■ **EXTRAIT PRÉSENTÉ**
◇ ◇ ◇ ◇ ◇

Conscience, Une loi intérieure – Obéissance - VIII

"Au fond de sa conscience, l'homme découvre la présence d'une loi qu'il ne s'est pas donnée lui-même, mais à laquelle il est tenu d'obéir. Cette voix, qui ne cesse de le presser d'aimer et d'accomplir le bien et d'éviter le mal, au moment opportun résonne dans l'intimité de son coeur : « Fais ceci, évite cela. » Car c'est une loi inscrite par Dieu au coeur de l'homme; sa dignité est de lui obéir, et c'est elle qui le jugera.

La conscience est le centre le plus secret de l'homme, le sanctuaire où il est seul avec Dieu et où Sa voix se fait entendre. C'est d'une manière admirable que se découvre à la conscience cette loi qui s'accomplit dans l'amour de Dieu et du prochain. Par fidélité à la conscience, les chrétiens, unis aux autres hommes, doivent chercher ensemble la vérité et la solution juste de tant de problèmes moraux que soulèvent aussi bien la vie privée que la vie sociale.
" Gaudium & Spes n°16

Je ne reprendrais mon petit laïus sur le concept d'obéissance (cf. Balises), mais il me semble qu'il s'impose là encore. Difficile transmission des vérités divines.

◇ ◇ ◇ ◇ ◇

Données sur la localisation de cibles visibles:
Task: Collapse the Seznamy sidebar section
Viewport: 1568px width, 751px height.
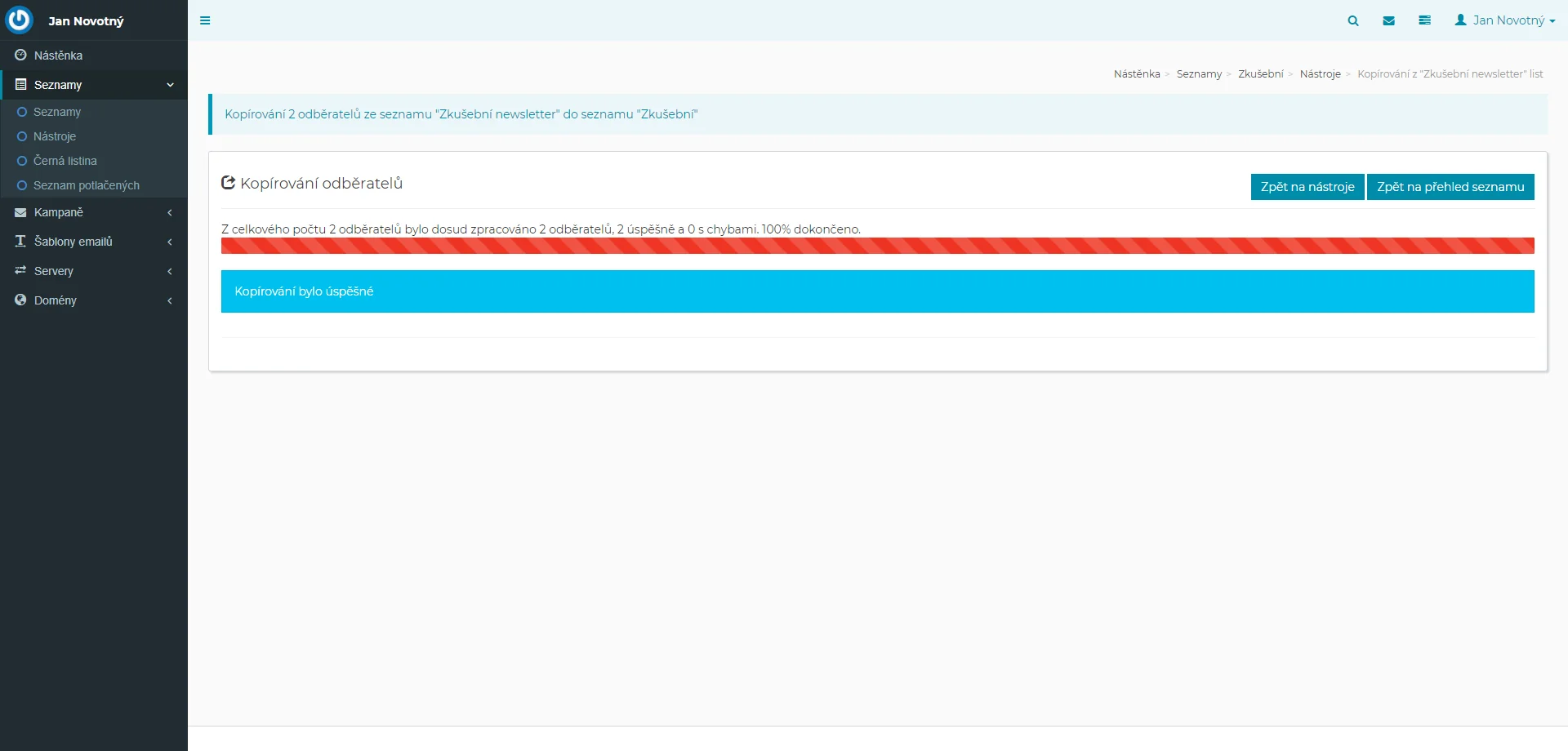Action: click(x=93, y=85)
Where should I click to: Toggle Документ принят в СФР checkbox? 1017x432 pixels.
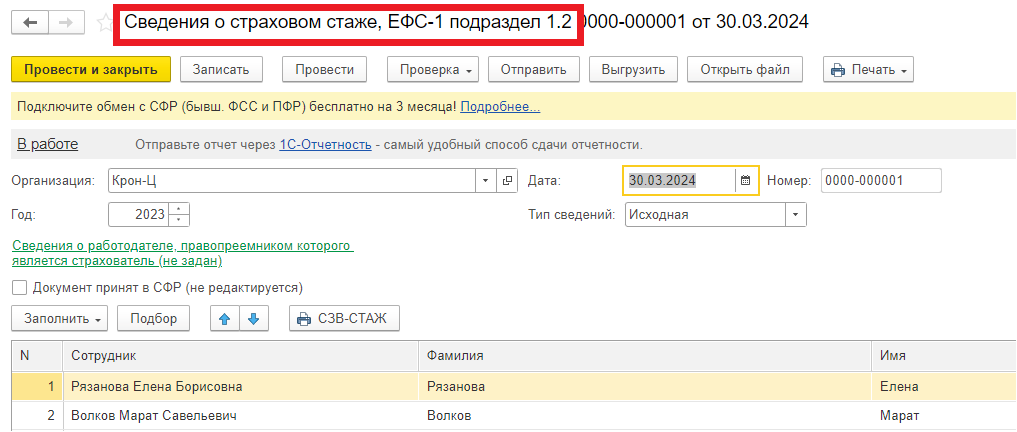[19, 287]
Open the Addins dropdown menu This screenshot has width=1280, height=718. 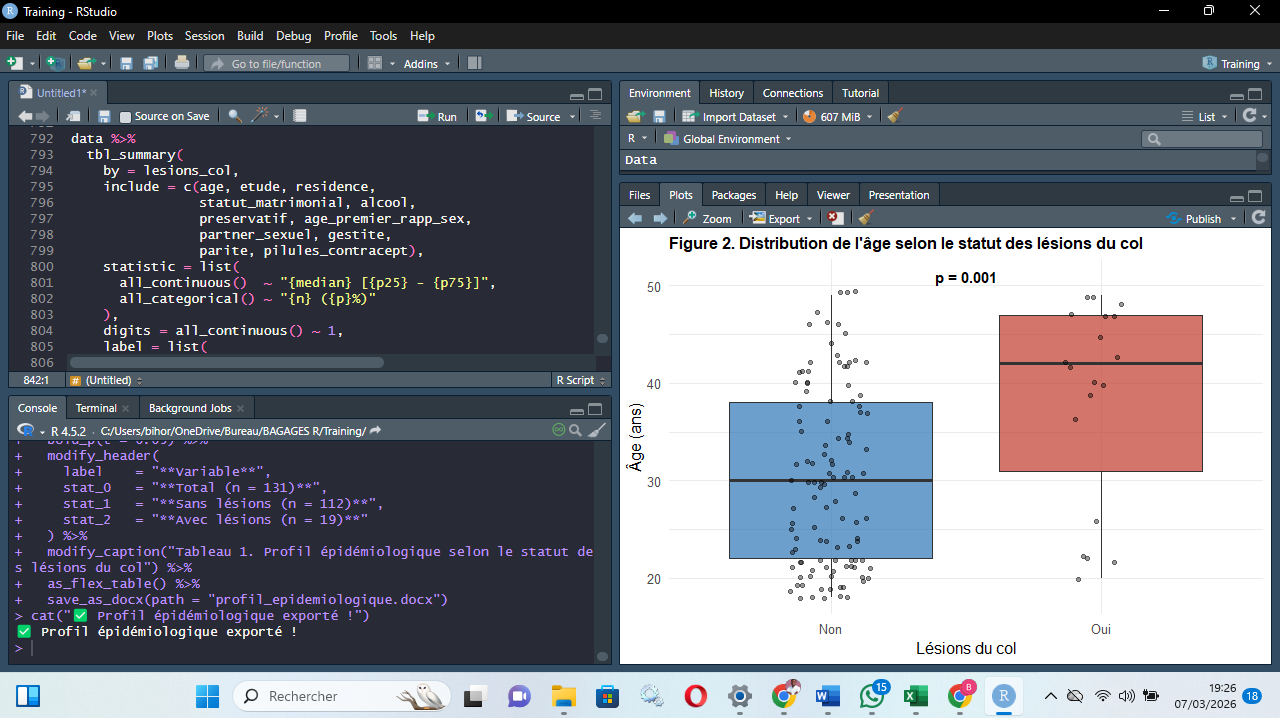(426, 63)
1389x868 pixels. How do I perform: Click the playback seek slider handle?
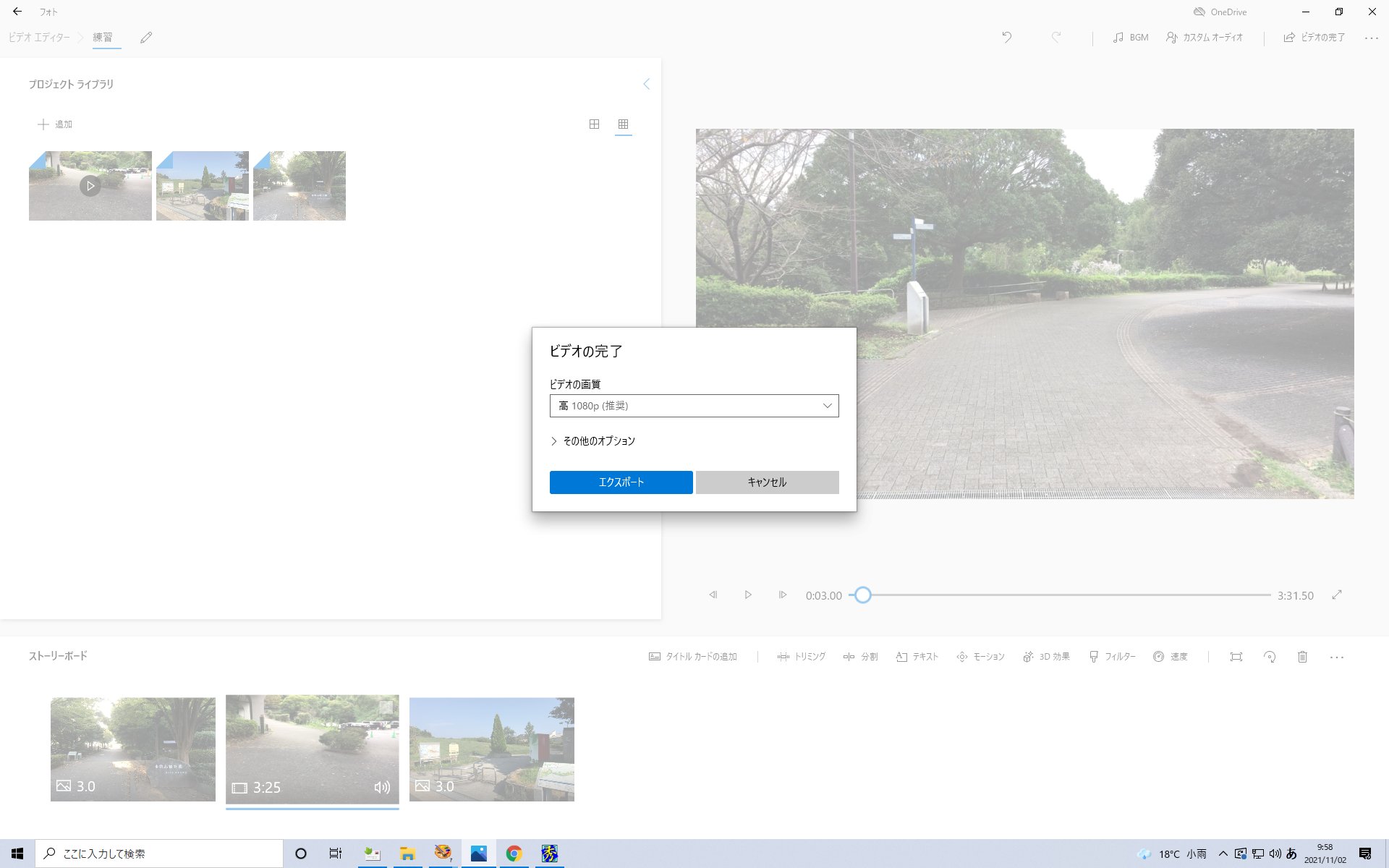[x=862, y=595]

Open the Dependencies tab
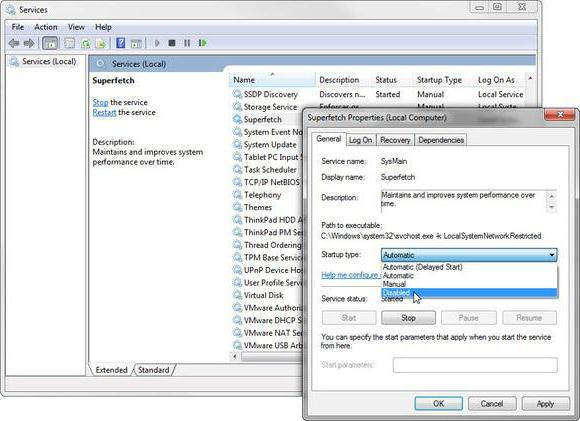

◇ ◇ ◇ ◇ ◇

■ **LISTE DES TÂCHES**
- 1) Répondez à ces questions sur le passage sur la conscience :
(a) Quelles paroles la voix fait-elle résonner dans l'intimité du cœur de l'homme ?
(b) Quel mot désigne le lieu où l'homme est seul avec Dieu ?
(c) Quelle référence est indiquée à la fin de la citation ?
- 2) Répétez mot pour mot, s'il vous plaît, le segment du passage sur la conscience allant de « La conscience est » jusqu'à « des vérités divines. ».
Les enregistrements forment un matériau distinct.

■ **SOLUTIONS PROPOSÉES**
- 1)
(a) « Fais ceci, évite cela. »
(b) Le sanctuaire.
(c) Gaudium & Spes n°16.

- 2)
La conscience est le centre le plus secret de l'homme, le sanctuaire où il est seul avec Dieu et où Sa voix se fait entendre. C'est d'une manière admirable que se découvre à la conscience cette loi qui s'accomplit dans l'amour de Dieu et du prochain. Par fidélité à la conscience, les chrétiens, unis aux autres hommes, doivent chercher ensemble la vérité et la solution juste de tant de problèmes moraux que soulèvent aussi bien la vie privée que la vie sociale.
" Gaudium & Spes n°16

Je ne reprendrais mon petit laïus sur le concept d'obéissance (cf. Balises), mais il me semble qu'il s'impose là encore. Difficile transmission des vérités divines.